WRITTEN EXERCISE
Could you rewrite the lines between those holding "Where should I click to: Click the Version" and "will pyautogui.click(x=64, y=260).", inclusive, requests and all, with each click coordinate in the answers multiplied by 1.5 and rounded to a whole number, halves rounding up? Keep every number in the requests and in their formats unchanged.

DATA TO PROCESS
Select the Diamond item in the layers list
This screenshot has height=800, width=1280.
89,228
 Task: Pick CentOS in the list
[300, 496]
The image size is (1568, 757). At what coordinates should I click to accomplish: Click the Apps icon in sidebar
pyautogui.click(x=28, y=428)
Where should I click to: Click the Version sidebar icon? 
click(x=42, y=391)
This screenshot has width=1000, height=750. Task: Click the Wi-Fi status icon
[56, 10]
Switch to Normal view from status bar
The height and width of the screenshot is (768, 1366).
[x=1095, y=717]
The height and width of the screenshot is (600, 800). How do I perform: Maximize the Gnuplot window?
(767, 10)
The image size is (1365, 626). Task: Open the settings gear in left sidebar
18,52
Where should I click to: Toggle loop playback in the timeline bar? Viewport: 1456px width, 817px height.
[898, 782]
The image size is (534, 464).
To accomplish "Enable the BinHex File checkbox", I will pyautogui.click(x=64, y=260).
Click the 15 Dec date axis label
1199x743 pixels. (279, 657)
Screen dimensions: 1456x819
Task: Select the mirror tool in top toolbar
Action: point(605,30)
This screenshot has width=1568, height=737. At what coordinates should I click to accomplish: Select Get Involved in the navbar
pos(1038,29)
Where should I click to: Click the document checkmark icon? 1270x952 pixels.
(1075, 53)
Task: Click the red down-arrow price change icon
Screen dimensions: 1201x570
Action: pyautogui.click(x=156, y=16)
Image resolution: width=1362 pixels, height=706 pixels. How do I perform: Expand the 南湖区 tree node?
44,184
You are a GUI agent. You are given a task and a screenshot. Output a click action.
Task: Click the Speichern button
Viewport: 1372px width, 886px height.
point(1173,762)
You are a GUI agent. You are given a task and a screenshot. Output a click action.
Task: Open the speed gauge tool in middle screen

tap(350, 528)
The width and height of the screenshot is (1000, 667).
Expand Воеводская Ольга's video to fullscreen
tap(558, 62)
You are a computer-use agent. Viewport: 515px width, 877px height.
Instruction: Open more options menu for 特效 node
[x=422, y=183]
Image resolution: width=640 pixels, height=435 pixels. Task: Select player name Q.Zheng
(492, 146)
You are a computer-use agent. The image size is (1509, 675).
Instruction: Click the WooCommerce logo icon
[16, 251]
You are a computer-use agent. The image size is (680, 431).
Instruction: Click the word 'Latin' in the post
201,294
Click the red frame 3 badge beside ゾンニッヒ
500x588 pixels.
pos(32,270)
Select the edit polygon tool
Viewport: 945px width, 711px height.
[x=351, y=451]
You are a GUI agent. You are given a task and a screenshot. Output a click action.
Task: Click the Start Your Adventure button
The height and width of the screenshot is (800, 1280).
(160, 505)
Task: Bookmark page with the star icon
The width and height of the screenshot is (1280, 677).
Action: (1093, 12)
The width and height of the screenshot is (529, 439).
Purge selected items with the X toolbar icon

EXERCISE OUTPUT
Where should I click to: Click the Version sidebar icon? 
click(x=63, y=587)
This screenshot has width=1000, height=750. Task: Click the Wi-Fi status icon
[84, 15]
Switch to Normal view from status bar
The height and width of the screenshot is (768, 1366).
[x=1643, y=1076]
The height and width of the screenshot is (600, 800). How do I perform: Maximize the Gnuplot window?
(1151, 15)
The image size is (1365, 626). Task: Open the settings gear in left sidebar
27,78
Where should I click to: Toggle loop playback in the timeline bar? Viewport: 1456px width, 817px height.
[1347, 1173]
The image size is (534, 464).
To accomplish "Enable the BinHex File checkbox", I will pyautogui.click(x=96, y=390).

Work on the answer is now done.